Your task ->
The listing below holds a line with "Task: Click the Delete Trigger button" and a later line with "Task: Click the Last login IP 10.10.14.6". Write out those two lines and every line between them, exactly, and nothing else.

....

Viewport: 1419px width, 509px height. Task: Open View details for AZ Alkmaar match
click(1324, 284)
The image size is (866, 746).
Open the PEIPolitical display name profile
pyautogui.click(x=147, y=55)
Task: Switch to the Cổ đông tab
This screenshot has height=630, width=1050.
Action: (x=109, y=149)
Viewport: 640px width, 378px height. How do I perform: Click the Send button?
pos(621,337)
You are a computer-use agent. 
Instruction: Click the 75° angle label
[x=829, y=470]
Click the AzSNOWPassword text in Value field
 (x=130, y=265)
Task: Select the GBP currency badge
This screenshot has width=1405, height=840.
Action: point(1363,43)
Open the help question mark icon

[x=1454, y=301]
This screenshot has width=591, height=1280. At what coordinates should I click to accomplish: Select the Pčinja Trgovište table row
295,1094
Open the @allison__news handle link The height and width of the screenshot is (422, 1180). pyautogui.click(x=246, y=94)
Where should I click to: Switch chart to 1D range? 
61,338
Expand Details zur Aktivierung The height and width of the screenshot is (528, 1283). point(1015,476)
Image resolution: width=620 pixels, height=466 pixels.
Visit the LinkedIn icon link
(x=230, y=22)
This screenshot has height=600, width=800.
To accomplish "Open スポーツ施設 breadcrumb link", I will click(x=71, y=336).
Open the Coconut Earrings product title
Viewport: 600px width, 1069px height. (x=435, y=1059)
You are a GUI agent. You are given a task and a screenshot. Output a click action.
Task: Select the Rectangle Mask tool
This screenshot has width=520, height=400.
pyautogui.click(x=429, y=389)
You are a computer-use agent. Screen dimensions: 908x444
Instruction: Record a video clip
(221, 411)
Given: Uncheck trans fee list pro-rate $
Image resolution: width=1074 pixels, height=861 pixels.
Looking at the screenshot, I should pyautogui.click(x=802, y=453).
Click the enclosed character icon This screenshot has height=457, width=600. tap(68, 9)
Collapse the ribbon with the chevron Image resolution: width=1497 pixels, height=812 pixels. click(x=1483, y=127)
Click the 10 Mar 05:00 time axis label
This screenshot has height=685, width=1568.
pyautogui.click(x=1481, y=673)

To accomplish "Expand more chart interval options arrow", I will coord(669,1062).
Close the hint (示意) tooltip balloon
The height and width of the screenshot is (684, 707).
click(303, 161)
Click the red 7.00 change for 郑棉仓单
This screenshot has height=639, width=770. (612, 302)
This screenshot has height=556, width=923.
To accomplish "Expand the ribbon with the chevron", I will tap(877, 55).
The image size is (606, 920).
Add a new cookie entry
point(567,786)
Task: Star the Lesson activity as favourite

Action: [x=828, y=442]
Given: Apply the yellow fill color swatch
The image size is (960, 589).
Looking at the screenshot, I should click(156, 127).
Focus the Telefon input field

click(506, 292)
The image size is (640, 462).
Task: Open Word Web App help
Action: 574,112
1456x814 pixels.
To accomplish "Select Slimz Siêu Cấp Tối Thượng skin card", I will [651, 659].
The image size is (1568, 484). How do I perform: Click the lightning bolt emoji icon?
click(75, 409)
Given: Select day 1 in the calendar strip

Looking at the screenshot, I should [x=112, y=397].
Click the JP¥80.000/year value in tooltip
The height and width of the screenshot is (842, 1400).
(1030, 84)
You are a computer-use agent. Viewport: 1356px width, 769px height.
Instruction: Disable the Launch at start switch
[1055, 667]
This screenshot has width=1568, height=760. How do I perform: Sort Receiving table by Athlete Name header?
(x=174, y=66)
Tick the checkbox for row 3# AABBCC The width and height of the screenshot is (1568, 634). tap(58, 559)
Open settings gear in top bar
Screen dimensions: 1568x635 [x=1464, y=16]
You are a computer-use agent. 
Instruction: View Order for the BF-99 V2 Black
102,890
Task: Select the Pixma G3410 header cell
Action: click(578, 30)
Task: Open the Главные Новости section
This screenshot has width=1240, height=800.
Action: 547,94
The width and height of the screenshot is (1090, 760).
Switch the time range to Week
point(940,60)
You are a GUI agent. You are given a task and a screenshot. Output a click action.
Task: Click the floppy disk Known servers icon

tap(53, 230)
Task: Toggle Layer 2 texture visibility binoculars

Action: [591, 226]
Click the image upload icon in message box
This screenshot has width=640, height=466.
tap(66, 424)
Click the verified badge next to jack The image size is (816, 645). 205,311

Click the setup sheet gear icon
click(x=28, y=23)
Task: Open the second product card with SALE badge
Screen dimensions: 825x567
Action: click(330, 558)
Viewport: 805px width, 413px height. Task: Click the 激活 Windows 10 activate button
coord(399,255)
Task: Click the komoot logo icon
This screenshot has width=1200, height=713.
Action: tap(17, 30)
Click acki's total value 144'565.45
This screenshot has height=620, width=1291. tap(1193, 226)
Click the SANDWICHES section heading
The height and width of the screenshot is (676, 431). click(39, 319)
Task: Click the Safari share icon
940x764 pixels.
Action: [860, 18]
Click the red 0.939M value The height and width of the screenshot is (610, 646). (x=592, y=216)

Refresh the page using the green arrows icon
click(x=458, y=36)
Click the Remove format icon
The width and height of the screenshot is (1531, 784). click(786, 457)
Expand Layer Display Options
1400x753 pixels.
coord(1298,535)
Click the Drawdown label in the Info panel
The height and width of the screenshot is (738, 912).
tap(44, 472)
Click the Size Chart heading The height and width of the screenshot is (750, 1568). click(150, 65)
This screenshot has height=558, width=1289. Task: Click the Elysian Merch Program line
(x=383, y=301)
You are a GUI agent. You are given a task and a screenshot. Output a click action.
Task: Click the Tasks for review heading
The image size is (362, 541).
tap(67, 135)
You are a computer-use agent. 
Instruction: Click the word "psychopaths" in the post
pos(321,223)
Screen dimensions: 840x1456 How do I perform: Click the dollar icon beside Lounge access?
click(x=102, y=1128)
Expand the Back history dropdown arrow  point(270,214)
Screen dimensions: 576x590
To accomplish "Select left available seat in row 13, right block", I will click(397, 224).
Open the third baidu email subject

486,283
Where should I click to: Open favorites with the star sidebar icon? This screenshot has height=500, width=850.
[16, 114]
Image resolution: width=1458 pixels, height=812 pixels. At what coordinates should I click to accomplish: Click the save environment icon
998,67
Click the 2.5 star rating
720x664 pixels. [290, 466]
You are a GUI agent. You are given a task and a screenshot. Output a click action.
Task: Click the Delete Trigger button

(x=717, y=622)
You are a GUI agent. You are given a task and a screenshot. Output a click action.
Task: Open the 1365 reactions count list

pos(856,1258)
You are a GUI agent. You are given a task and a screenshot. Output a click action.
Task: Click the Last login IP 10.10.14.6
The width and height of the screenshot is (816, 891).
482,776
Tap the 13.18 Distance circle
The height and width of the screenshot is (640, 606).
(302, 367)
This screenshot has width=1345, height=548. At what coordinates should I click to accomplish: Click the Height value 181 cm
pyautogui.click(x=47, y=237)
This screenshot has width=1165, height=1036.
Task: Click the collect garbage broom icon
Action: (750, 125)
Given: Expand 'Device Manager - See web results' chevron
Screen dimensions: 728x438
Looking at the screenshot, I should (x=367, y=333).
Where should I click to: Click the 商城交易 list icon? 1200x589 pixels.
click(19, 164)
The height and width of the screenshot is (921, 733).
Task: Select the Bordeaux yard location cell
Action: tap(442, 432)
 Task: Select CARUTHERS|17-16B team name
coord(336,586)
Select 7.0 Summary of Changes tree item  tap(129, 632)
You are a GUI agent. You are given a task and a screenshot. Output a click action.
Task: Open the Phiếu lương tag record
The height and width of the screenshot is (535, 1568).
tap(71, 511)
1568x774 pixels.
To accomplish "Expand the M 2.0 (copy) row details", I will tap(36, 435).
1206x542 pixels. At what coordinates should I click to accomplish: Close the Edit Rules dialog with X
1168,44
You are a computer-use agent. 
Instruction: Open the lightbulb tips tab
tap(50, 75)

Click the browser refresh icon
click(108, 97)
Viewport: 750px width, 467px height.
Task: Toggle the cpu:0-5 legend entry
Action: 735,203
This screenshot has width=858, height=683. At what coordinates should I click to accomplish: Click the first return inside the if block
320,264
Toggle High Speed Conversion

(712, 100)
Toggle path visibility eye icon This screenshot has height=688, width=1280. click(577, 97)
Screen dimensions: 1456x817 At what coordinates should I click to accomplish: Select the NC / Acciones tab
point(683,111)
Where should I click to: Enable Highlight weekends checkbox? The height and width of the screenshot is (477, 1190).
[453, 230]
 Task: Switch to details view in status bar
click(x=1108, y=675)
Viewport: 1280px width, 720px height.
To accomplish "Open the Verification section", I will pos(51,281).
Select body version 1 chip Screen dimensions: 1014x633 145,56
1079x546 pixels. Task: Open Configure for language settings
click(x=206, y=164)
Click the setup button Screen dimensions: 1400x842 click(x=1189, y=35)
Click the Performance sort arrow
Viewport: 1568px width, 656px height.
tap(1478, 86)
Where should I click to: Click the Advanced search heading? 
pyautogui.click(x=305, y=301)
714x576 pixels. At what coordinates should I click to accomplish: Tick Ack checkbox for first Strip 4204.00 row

....

Answer below ->
Task: Click the Delete Trigger button

(x=717, y=622)
You are a GUI agent. You are given a task and a screenshot. Output a click action.
Task: Open the 1365 reactions count list

pos(856,1258)
You are a GUI agent. You are given a task and a screenshot. Output a click action.
Task: Click the Last login IP 10.10.14.6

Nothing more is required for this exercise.